Viewpoints from Craig Hasday
In a largely symbolic effort, House Democrats introduced a bill to modify healthcare laws. It’s too bad this one has no chance – some of the changes look pretty good and what we might get after the election power shift could end up much worse. The bill expands and protects Medicaid and reduces or eliminates premiums for the lowest earners and most vulnerable populations. It also clears up a technical error in the Affordable Care Act (ACA) that eliminated subsidies for spouses and children in the event the employee is eligible for employer-sponsored coverage (despite family coverage being unaffordable). If you believe, as I do, in incremental change, these are good changes. The law also eliminates the short-term health plans allowable under the president’s executive order, which undermines pricing stability on the exchanges.
There are many others addressing errors in the ACA that should be cleared up – a big one is finding ways to encourage competition.
While this was a primary objective of the ACA, it hasn’t worked. A study by Mark Farrah Associates shows that the market share of the top-six ACA health insurers increased from 30% in 2015 to 50% last year, and during the same period, enrollment dropped from 16.7 million to 12.4 million enrollees.
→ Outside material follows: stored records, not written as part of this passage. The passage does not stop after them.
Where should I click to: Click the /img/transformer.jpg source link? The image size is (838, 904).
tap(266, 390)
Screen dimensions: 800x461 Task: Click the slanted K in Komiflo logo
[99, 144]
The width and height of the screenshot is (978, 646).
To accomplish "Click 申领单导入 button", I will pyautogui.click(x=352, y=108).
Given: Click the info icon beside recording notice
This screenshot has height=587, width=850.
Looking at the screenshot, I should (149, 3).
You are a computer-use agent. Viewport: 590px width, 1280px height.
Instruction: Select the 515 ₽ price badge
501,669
BenefitsPRO magazine recently highlighted that in 2020 the cost of ACA premiums and deductibles for a family of four purchasing coverage is now $25,000, with average monthly premiums of $1,437 and average annual deductibles of $7,767. It is clear the vast majority of health plan purchasers on the exchanges get subsidies – otherwise, costs are unaffordable.
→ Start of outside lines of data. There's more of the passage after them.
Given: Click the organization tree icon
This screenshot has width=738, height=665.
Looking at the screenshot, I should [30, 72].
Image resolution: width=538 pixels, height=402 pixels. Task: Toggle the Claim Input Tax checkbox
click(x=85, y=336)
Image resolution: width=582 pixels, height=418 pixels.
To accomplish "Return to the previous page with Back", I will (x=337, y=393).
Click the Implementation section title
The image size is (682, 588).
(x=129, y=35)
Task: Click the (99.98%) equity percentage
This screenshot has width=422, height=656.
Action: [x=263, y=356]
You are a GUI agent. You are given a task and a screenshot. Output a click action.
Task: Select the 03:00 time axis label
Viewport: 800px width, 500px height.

Whether we end up with Democratic or Republican control, there is no doubt that change is upon us.
Legislators at the federal and state level and the courts are very active. In my view, a positive result is a district court’s ruling to turn down an attempt by the American Hospital Association to block the Trump Administration’s efforts to require hospital price transparency. Far more transparency is needed to eliminate the arbitrary pricing system for hospital charges that now exists.
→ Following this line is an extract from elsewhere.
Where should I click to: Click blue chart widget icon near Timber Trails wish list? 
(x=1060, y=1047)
The individual marketplace is essential to preserve healthcare as we know it, so is finding affordable alternatives – especially since the numbers of uninsured are sure to rise significantly due to COVID-19-related unemployment and economic slowdown. And state and federal budget dollars are being squeezed hard to prop up the economy. Healthcare is at a volatile crossroad and so much depends on election results.
Let’s hope this doesn’t become a high-powered game for politicos. The focus must remain on how essential healthcare is to all Americans.